-- Given records --
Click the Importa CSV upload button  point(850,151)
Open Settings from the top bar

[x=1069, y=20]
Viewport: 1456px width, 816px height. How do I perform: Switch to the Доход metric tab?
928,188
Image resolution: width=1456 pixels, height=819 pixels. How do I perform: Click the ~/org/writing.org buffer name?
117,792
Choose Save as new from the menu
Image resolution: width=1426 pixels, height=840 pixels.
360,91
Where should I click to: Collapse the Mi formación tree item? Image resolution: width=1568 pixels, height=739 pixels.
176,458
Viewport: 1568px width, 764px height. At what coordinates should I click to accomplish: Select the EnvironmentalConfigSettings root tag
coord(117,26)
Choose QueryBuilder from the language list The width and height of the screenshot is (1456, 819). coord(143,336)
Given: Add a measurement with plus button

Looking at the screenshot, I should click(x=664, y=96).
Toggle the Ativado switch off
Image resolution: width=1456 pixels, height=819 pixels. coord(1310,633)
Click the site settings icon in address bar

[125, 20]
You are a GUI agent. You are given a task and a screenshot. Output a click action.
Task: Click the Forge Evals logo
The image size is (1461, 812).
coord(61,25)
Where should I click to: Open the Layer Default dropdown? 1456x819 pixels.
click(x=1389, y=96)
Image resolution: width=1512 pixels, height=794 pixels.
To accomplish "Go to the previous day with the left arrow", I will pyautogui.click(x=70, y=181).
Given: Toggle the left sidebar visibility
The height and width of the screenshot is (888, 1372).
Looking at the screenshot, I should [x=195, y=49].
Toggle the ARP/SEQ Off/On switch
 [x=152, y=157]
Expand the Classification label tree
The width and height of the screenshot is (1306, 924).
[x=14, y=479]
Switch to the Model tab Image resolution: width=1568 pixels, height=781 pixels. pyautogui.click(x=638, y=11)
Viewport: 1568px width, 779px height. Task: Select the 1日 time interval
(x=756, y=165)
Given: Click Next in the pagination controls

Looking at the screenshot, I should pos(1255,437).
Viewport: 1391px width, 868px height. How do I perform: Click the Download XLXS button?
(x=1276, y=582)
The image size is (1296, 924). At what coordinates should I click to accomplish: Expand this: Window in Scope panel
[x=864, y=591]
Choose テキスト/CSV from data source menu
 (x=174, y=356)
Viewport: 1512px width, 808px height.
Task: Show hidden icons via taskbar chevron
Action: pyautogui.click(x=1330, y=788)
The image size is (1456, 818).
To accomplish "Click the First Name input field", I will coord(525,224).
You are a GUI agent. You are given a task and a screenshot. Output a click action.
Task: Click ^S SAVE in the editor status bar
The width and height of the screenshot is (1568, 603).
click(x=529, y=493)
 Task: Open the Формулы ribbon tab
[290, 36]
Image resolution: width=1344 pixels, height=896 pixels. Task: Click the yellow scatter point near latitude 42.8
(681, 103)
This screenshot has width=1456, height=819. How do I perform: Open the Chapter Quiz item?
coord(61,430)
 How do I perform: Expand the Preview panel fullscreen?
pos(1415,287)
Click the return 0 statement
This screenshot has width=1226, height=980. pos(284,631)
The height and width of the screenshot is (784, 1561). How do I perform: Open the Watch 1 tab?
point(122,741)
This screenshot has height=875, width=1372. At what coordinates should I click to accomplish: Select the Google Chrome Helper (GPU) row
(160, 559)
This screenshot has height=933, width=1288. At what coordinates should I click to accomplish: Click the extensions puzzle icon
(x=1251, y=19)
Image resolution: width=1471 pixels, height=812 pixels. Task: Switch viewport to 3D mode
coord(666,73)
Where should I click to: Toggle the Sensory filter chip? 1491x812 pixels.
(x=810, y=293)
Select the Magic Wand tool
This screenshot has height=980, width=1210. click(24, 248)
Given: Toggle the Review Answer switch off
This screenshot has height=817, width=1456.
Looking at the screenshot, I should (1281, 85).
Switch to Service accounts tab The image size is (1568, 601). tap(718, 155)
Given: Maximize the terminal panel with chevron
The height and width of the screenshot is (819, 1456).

-- Task details --
Display each line of the data where "will" occurs.

-- Completed exercise --
To accomplish "Go to the previous day with the left arrow", I will pyautogui.click(x=70, y=181).
To accomplish "Click the First Name input field", I will coord(525,224).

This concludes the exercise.